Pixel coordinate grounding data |
====

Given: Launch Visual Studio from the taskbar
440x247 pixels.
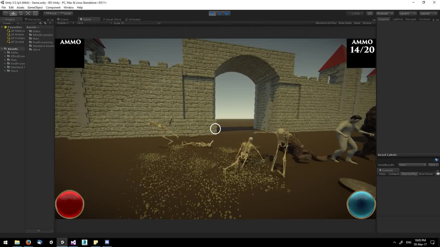Looking at the screenshot, I should 73,242.
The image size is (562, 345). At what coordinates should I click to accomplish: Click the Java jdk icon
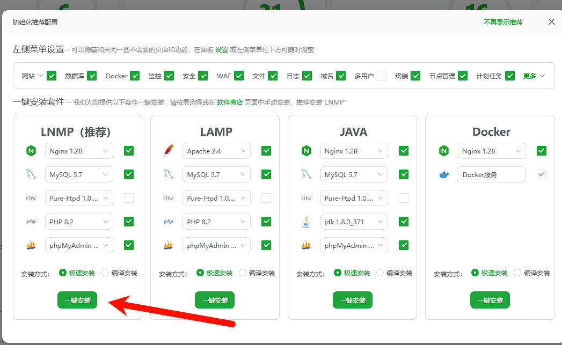coord(306,222)
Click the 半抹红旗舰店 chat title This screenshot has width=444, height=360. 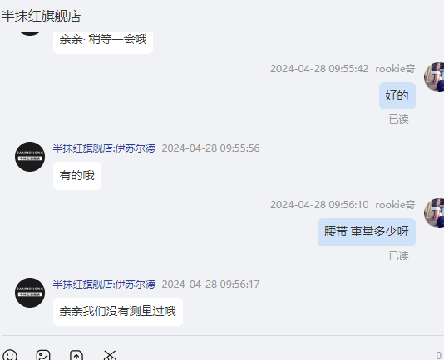pos(42,16)
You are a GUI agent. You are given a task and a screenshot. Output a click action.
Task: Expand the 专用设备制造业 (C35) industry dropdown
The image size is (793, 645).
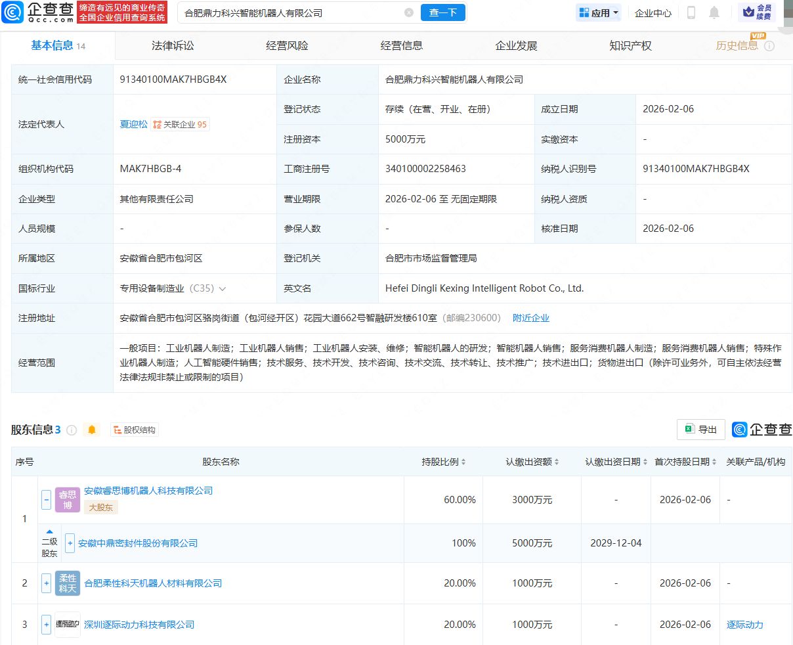tap(222, 288)
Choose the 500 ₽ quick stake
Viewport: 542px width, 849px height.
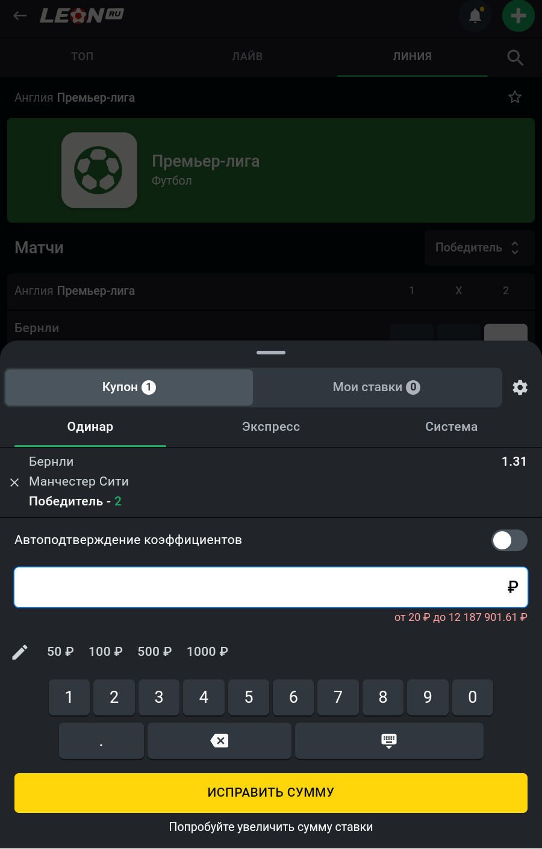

====

Nothing but the lines from the one containing "You are a GUI" through the last line of the records above should appear, each repeated exactly, with no pictures.

Exercise result |
You are a GUI agent. You are given a task and a screenshot. Output a click action.
Task: Expand the 专用设备制造业 (C35) industry dropdown
The image size is (793, 645).
tap(222, 288)
Choose the 500 ₽ quick stake
Viewport: 542px width, 849px height.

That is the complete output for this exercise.